### Dataset extract ###

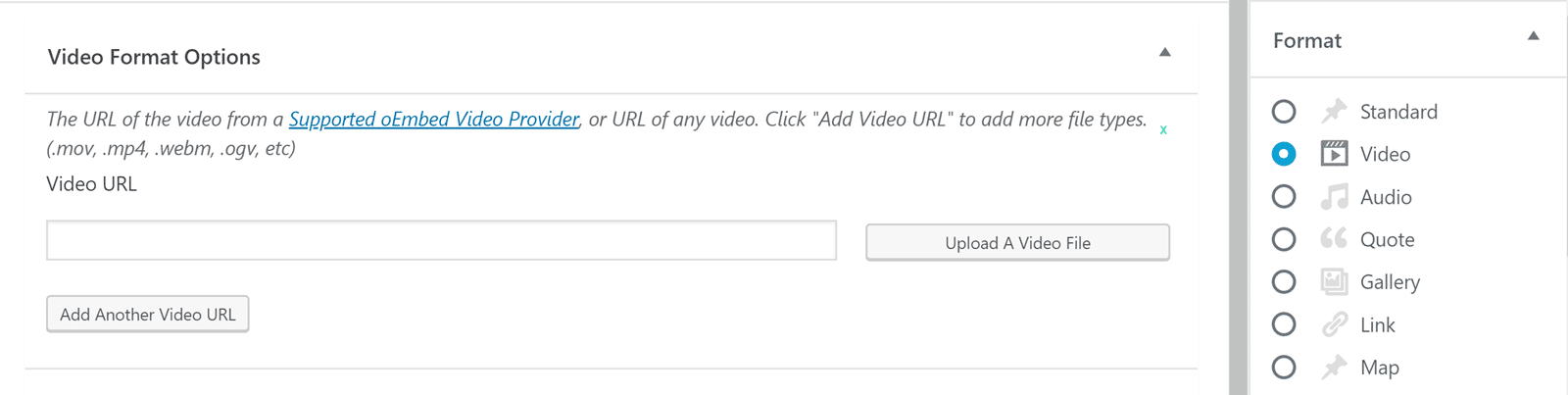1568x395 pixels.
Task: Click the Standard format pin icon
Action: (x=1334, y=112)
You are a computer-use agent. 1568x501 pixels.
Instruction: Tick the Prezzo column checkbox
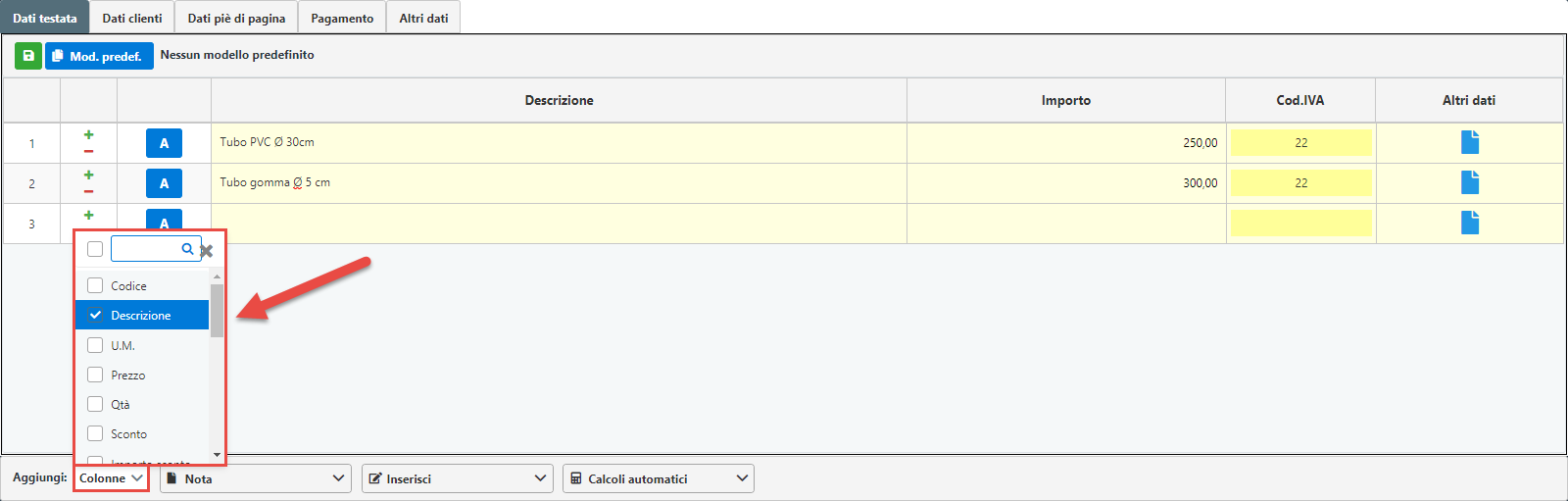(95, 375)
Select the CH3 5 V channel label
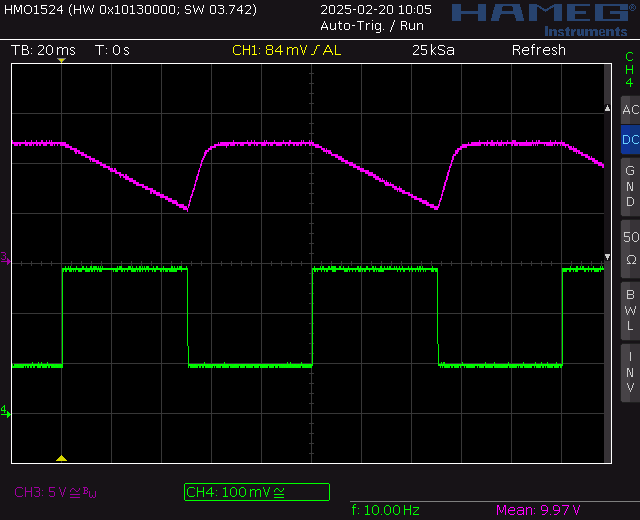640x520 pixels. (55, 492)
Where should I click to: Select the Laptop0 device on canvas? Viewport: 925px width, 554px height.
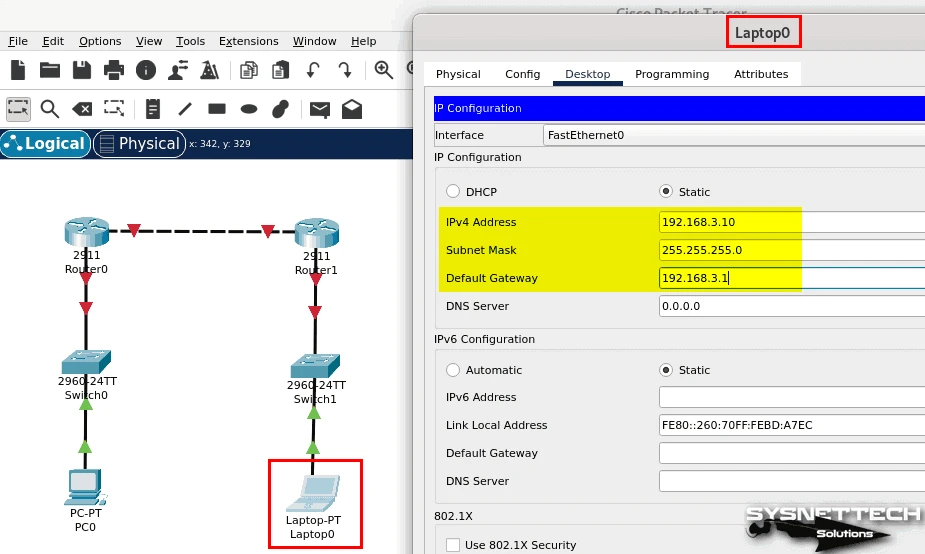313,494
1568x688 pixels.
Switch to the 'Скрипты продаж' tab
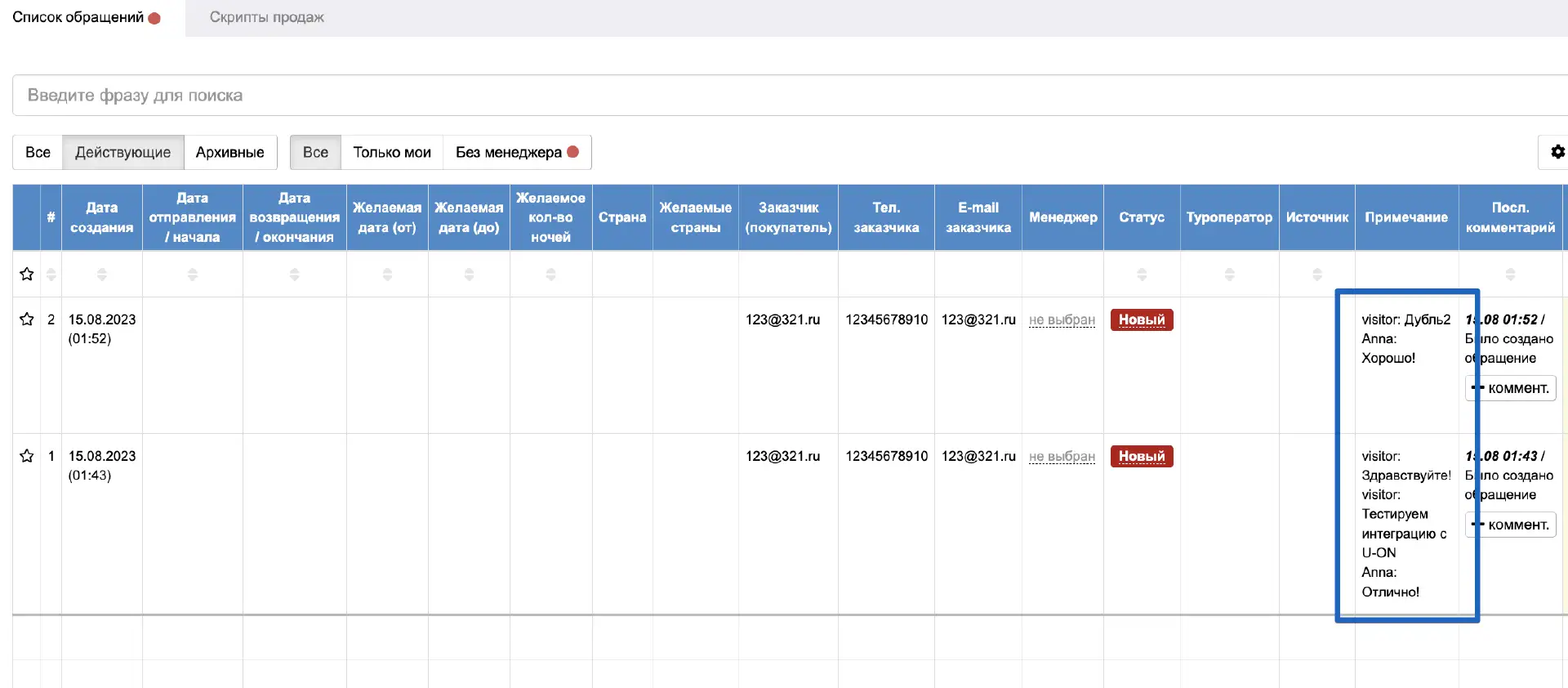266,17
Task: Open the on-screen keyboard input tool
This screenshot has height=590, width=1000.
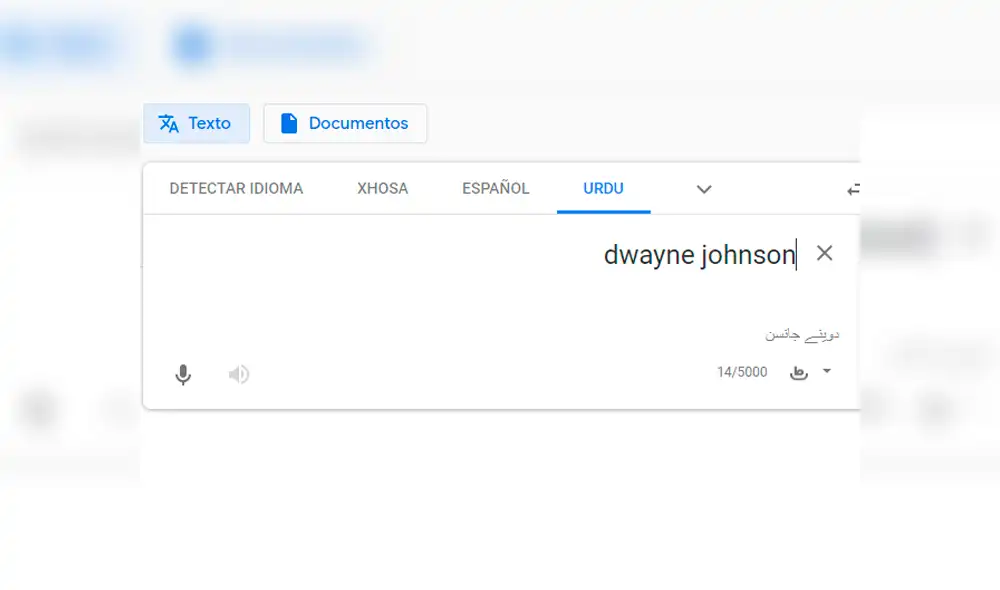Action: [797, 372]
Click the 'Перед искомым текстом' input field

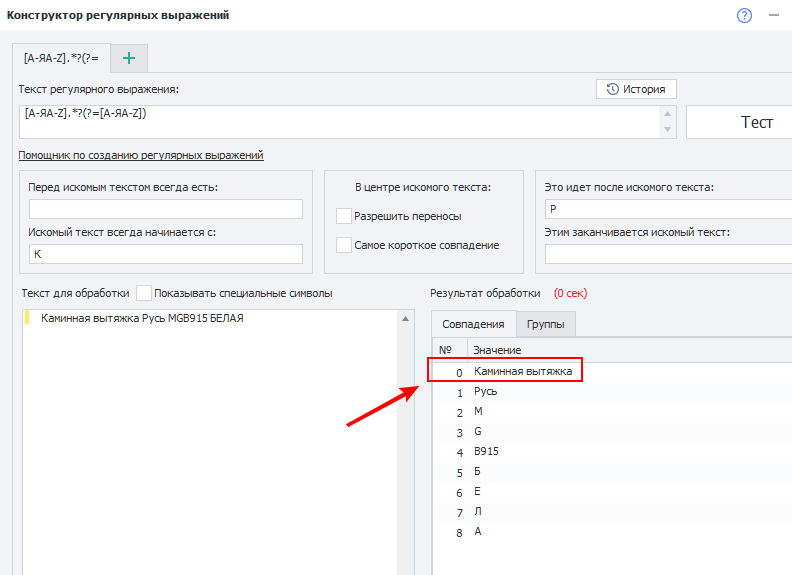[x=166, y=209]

###

» **What you have to do**: Give back exactly the lines from the one with "Select the CH3 5 V channel label" through the end of the records above, inclusive, and omit any pictures.

» **Your response**:
Select the CH3 5 V channel label
640x520 pixels. (55, 492)
Where should I click to: Select the Laptop0 device on canvas? Viewport: 925px width, 554px height.
313,494
1568x688 pixels.
Switch to the 'Скрипты продаж' tab
266,17
Task: Open the on-screen keyboard input tool
This screenshot has height=590, width=1000.
Action: [797, 372]
Click the 'Перед искомым текстом' input field

[x=166, y=209]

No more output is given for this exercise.